Republican or Democrat? For something, or against it? Grateful for what you have or irritated by what you don’t? And you want fries with that?
Sometimes you choose your sides, and sometimes they’re chosen for you. And in the new book “Corruption Officer” by Gary L. Heyward (c.2015, Atria, $16, 276 pages), the preferred option is outside.
“Big Hey” had “the shakes.”
Evenings, he spent almost all his paycheck shaking dice, winning some nights and some nights, not. He still lived with his Moms because of that, which was shameful – he was 29 years old, a Gulf War veteran – but, though a good friend urged him to job-search, Heyward figured that better employment was out of reach.
When he learned that his application to Corrections Academy was accepted, he grabbed his mother and danced in their kitchen. “Hello, pension,” he says.
Hello, Rikers Island .
In the first days of Academy, Heyward had plenty to learn: inmates knew how to intimidate, which Corrections Officers were taught to ignore.
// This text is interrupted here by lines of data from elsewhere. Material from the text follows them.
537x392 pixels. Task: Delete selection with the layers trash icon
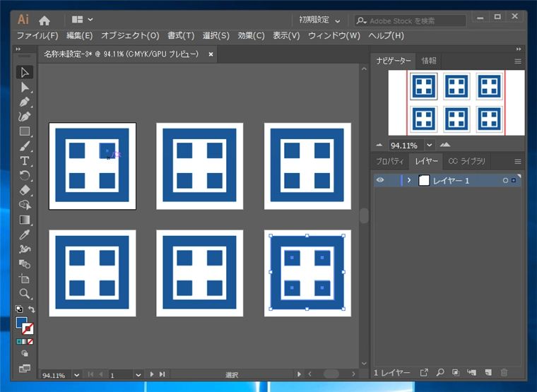[504, 372]
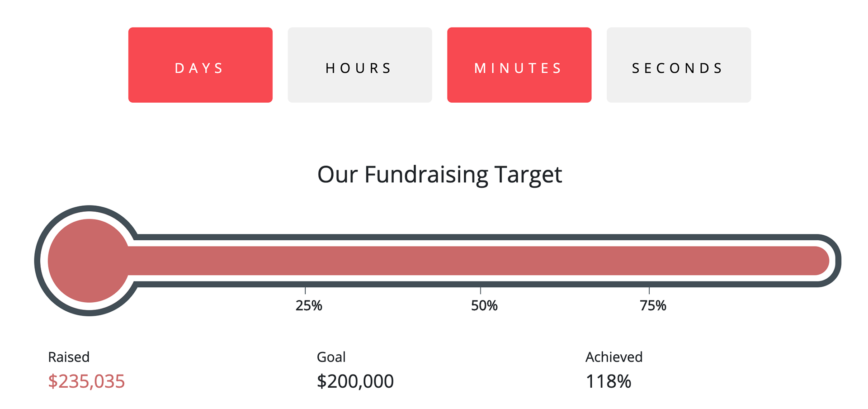Select the gray HOURS countdown box
Viewport: 868px width, 409px height.
click(x=360, y=65)
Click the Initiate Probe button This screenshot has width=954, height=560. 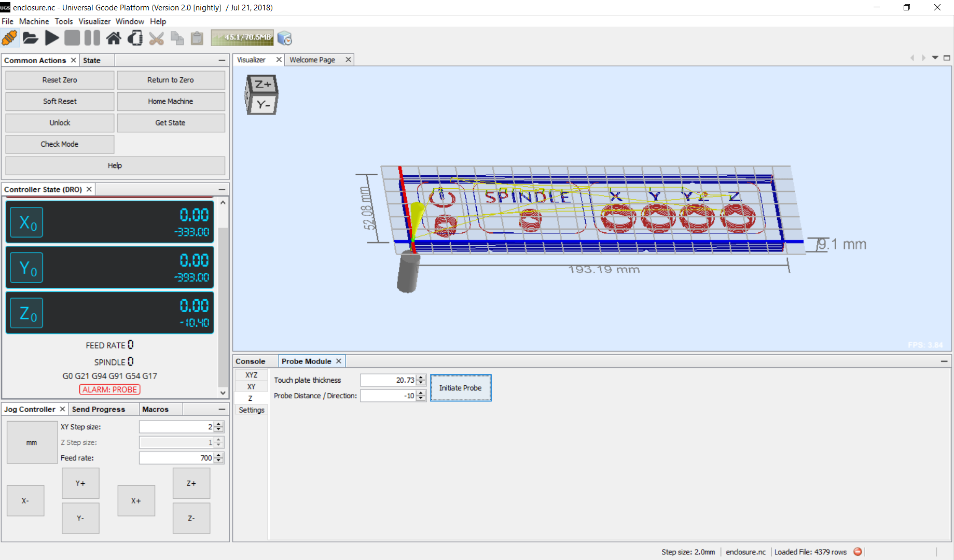tap(460, 388)
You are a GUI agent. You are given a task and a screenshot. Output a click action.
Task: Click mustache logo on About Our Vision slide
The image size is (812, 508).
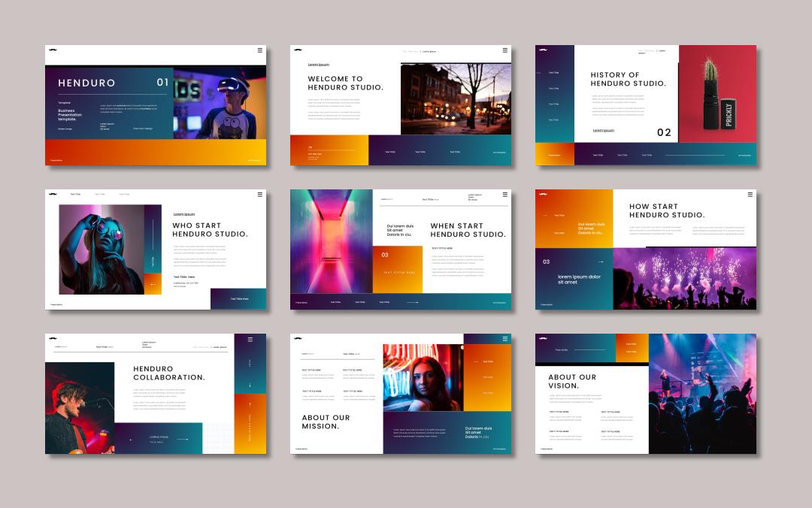[543, 339]
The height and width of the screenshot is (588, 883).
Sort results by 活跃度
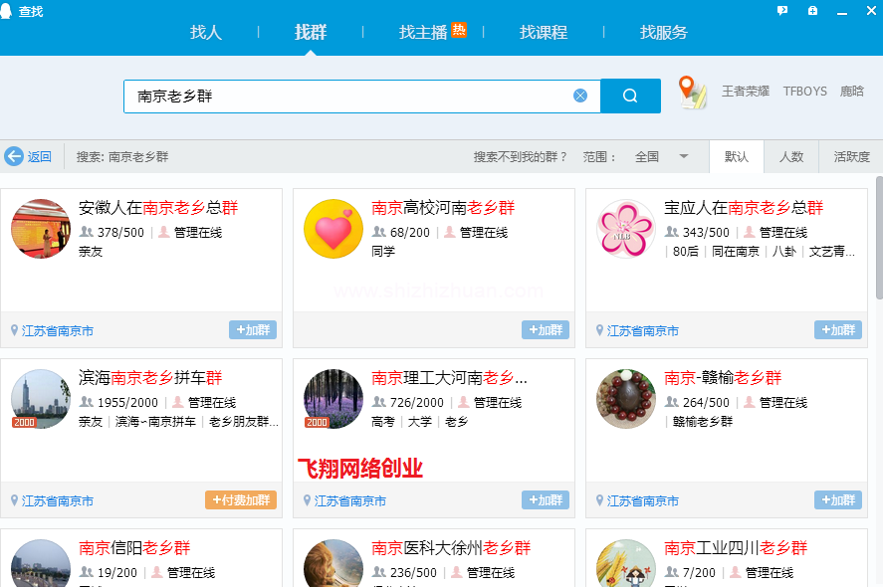pos(851,156)
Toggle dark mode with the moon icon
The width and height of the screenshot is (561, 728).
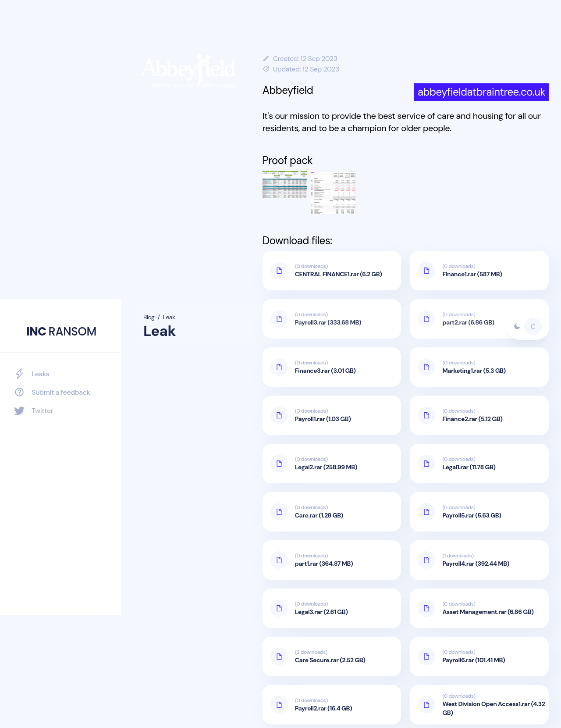tap(517, 326)
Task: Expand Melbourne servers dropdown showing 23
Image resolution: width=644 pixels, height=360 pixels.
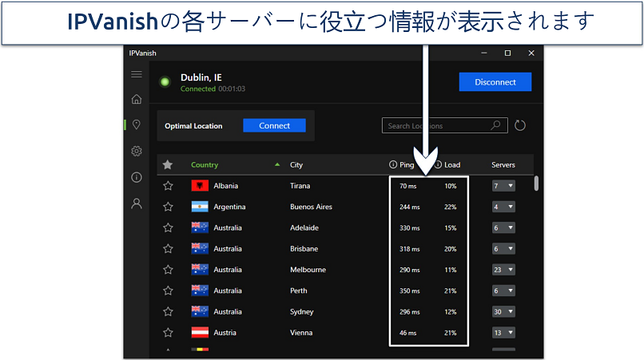Action: 503,270
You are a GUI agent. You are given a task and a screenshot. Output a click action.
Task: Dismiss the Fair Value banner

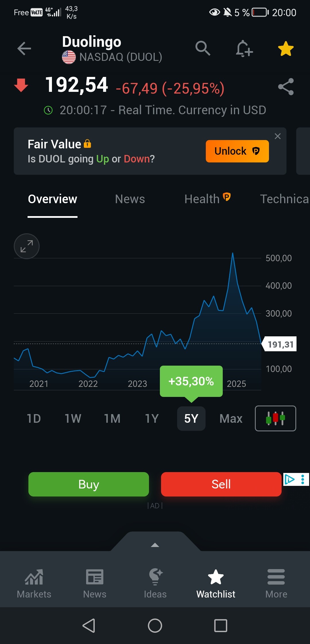278,136
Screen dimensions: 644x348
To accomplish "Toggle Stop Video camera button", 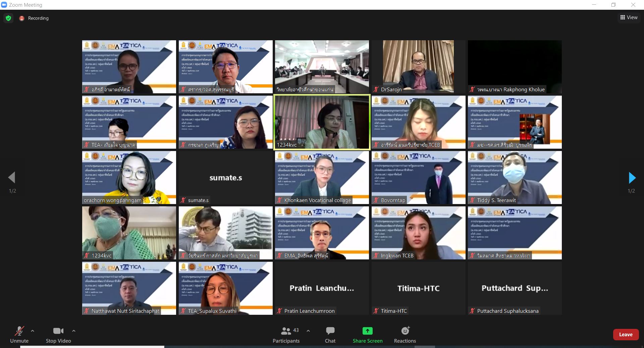I will [x=58, y=331].
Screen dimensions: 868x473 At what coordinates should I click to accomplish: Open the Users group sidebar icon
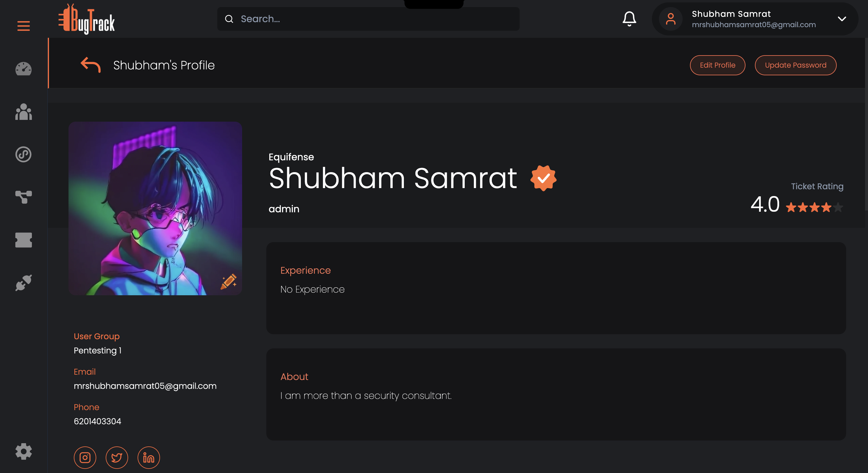coord(24,112)
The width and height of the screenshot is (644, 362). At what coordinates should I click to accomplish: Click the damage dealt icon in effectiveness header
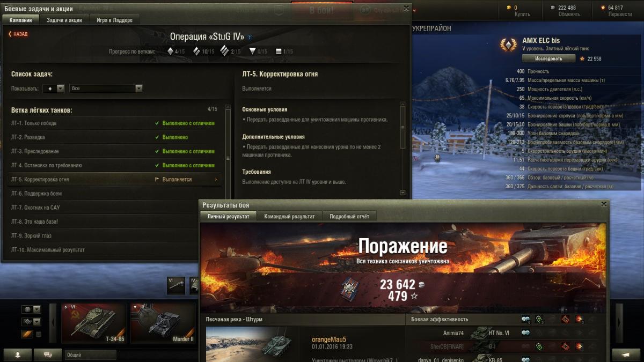579,319
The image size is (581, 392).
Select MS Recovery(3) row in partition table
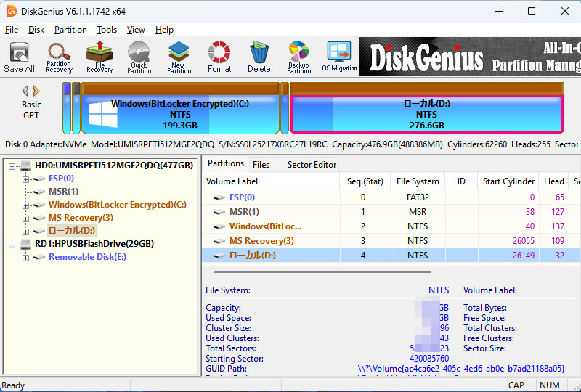click(x=261, y=240)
Counting “mates” was essential, avoiding “undue familiarity” was important, the hours were lousy, but the money was good. Heyward was flush with cash for the first time in a long time. He bought a car.
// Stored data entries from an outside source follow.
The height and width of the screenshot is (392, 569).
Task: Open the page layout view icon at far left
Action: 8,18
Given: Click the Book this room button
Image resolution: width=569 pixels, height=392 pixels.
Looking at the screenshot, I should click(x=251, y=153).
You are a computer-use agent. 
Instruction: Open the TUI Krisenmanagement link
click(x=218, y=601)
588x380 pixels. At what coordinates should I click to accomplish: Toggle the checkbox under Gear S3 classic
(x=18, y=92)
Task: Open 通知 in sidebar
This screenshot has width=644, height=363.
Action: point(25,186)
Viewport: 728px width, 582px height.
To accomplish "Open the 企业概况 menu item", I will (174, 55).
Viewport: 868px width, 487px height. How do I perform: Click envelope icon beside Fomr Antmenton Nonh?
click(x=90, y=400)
Then his Baby Mama took him to court for child support.
Weeks later, shortly after his paycheck amounted to $68 post-deductions, after the “hood booga” said she was pregnant and his car was repo’ed, Heyward started hearing temptation. Inmates had been bugging him to smuggle in cash, drugs, and smokes. He’d done it once; the money was there and he knew it was easy. Other COs got away with bending the rules, and just about every male guard was doing whatever he could to pay child support. If they did it, why couldn’t Heyward do it, too?
“I begin to panic,” Heyward says. “I got to get this money up.” And so, he went in search of someone to introduce him to an inside partner, a move that would prove dangerously, devastatingly risky…
At first, I was quite unimpressed with “Corruption Officer.” There’s a lot of profanity in here, and what’s left after that is mostly sophomoric. I kept waiting for this book to grow up.
And then it hit me: it didn’t need to. This memoir of jail from both sides of the bars is really better suited for a young audience anyhow, since it’s ultimately more cautionary tale than not. In the end of his story, author Gary L. Heyward even writes, “Prison should be feared at all times. [It] should be thought about every time a person thinks about doing something wrong.”
Doesn’t that put a different spin on what, in its first many pages, felt like a jokey book? That sure seemed the case to me, as I read “Corruption Officer” in one sitting, alternately horrified and fascinated.
Grandma isn’t the targeted audience for this book. Young people are; they’ll like reading it and it may scare some straight. They’ll find that “Corruption Officer” has very powerful words inside.